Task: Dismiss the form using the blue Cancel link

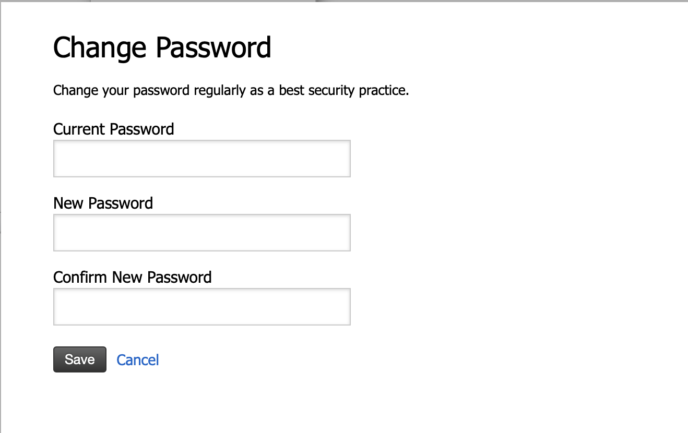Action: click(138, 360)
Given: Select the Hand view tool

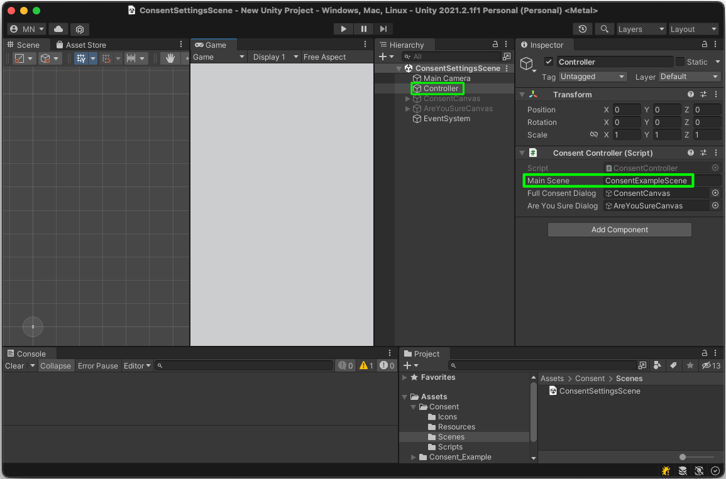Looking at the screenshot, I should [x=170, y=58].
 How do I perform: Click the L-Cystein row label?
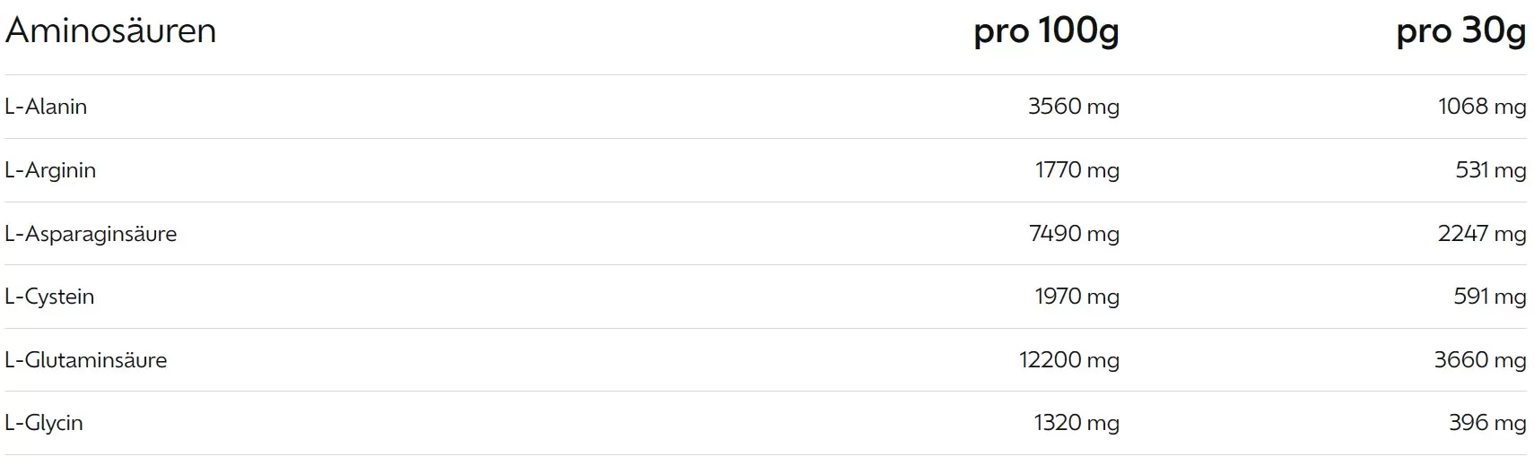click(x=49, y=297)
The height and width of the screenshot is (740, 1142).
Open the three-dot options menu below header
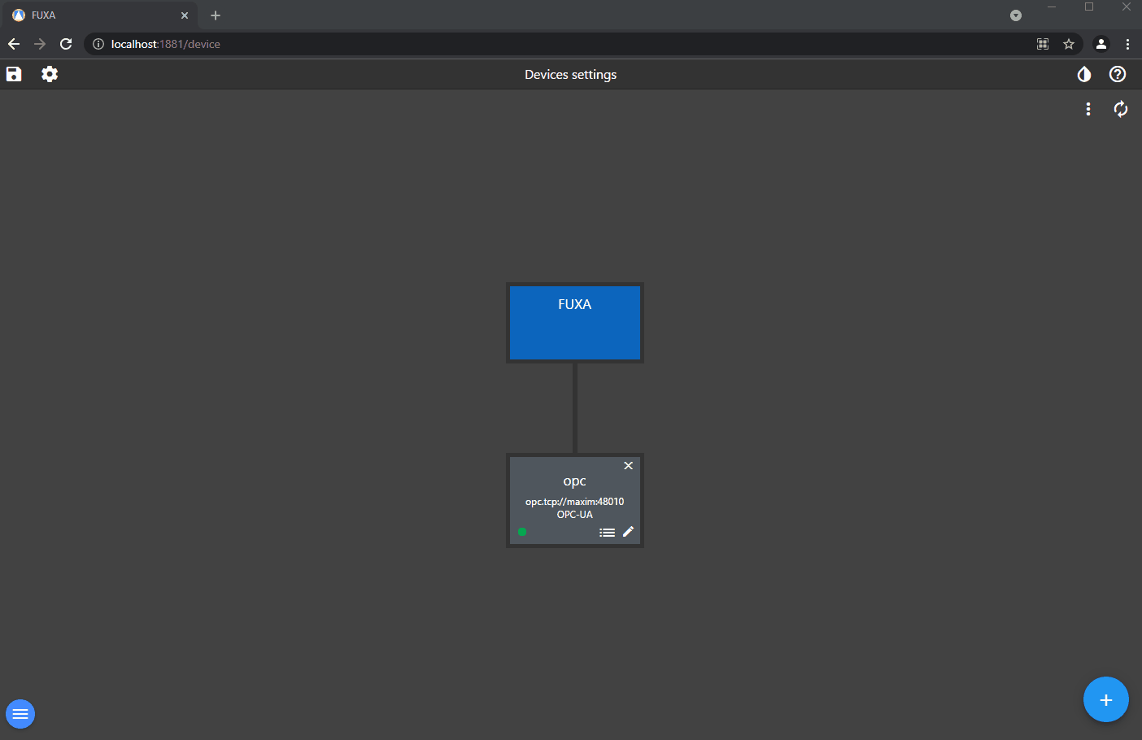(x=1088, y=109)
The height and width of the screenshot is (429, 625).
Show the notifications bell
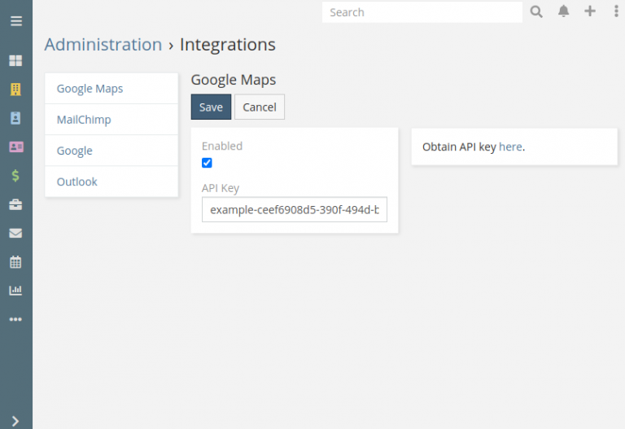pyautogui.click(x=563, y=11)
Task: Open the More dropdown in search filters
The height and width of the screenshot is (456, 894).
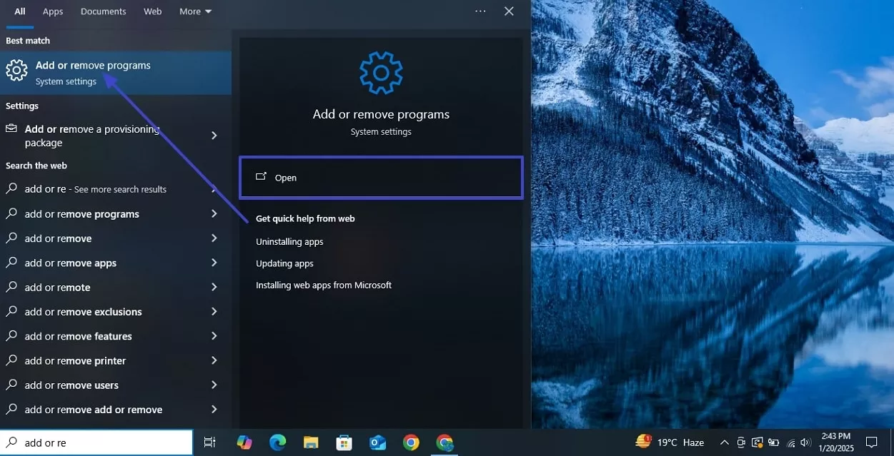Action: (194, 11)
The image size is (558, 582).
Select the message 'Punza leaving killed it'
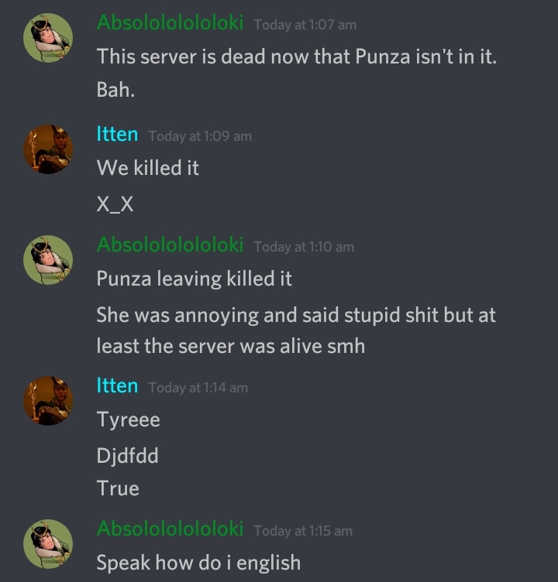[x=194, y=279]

● ● ● ● ●

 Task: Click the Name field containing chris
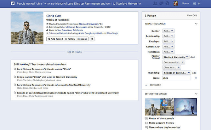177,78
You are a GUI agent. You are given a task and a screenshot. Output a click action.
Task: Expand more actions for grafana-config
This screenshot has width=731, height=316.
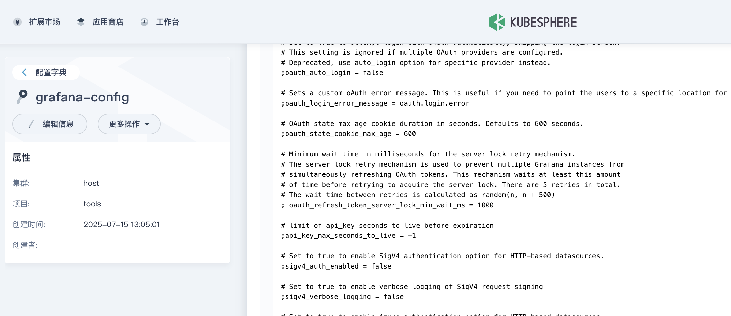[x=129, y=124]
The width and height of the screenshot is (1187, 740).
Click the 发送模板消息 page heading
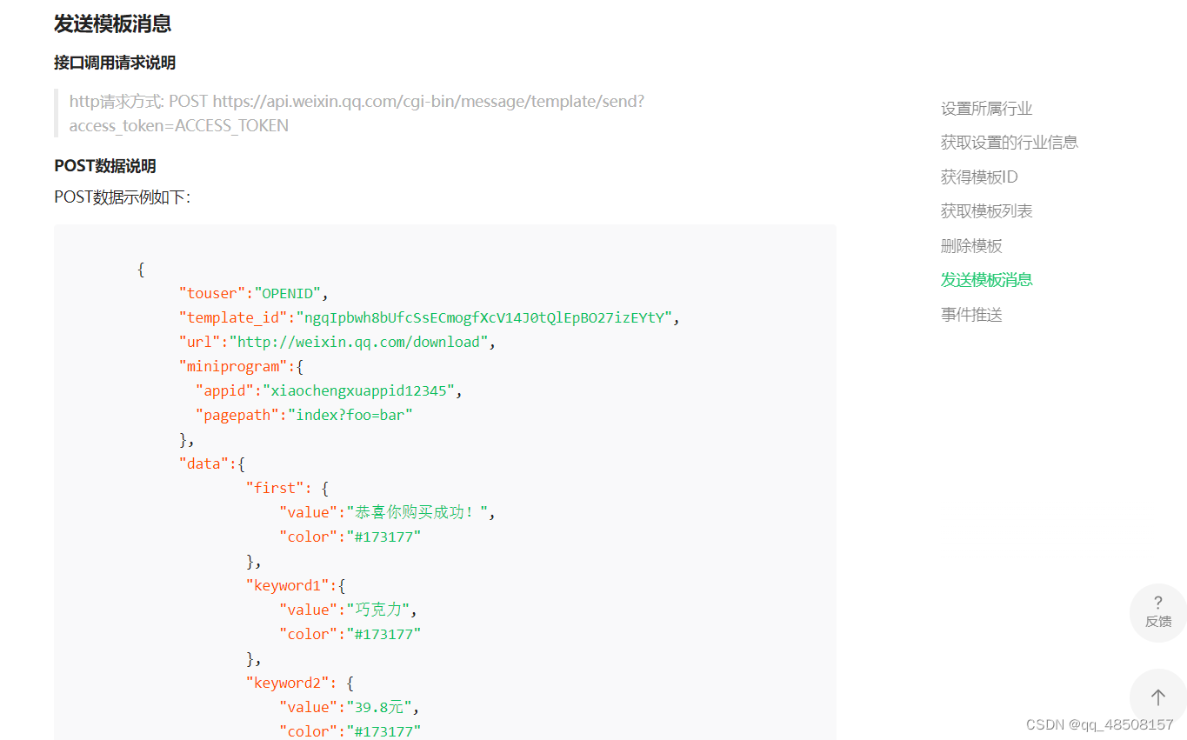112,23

● ● ● ● ●

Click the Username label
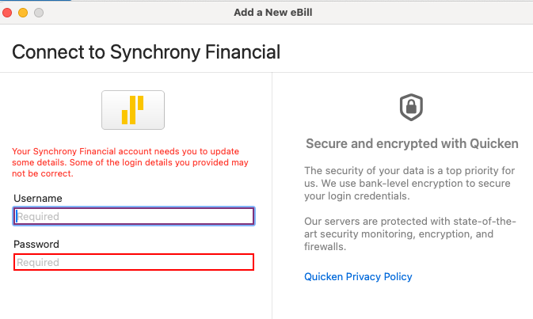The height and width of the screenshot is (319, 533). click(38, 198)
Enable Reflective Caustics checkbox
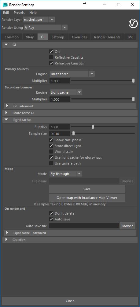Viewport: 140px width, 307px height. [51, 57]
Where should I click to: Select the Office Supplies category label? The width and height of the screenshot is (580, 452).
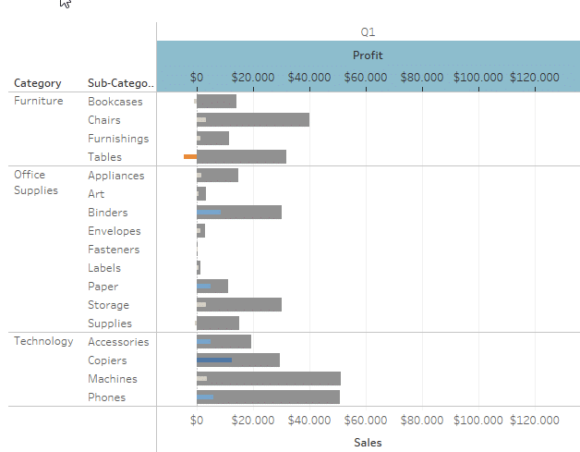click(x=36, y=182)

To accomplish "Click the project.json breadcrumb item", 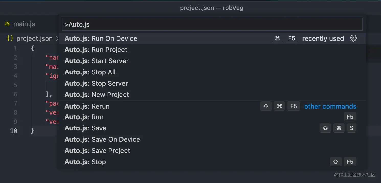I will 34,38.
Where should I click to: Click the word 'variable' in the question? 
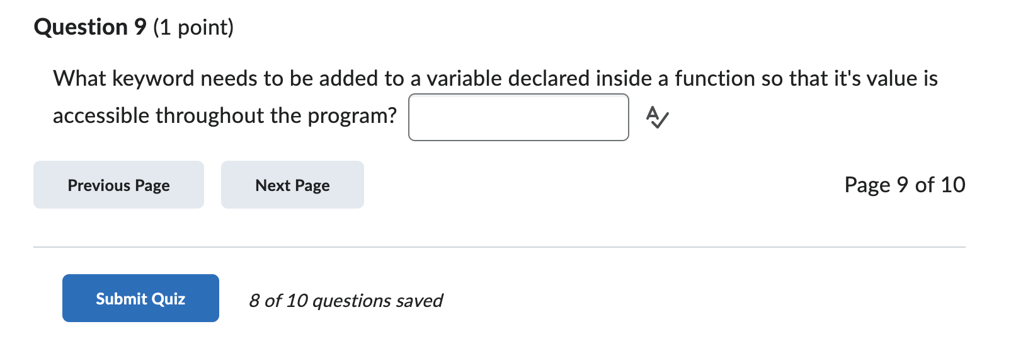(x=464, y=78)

● ● ● ● ●

TASK DIRECTIONS: Express the listing from the line containing "Task: Dismiss the" up to and including the line containing "[x=194, y=279]" as a JSON list of strings, one string per line, with blank lines and pictures left out.

SOLUTION FOR THIS TASK:
[
  "Task: Dismiss the form using the blue Cancel link",
  "Action: click(138, 360)",
  "Given: Select the Hand view tool",
  "Looking at the screenshot, I should [x=170, y=58].",
  " How do I perform: Click the L-Cystein row label?",
  "click(x=49, y=297)",
  "The height and width of the screenshot is (740, 1142).",
  "Open the three-dot options menu below header",
  "(x=1088, y=109)",
  "The height and width of the screenshot is (429, 625).",
  "Show the notifications bell",
  "pyautogui.click(x=563, y=11)",
  "Task: Open the More dropdown in search filters",
  "The height and width of the screenshot is (456, 894).",
  "Action: (194, 11)",
  "The image size is (558, 582).",
  "Select the message 'Punza leaving killed it'",
  "[x=194, y=279]"
]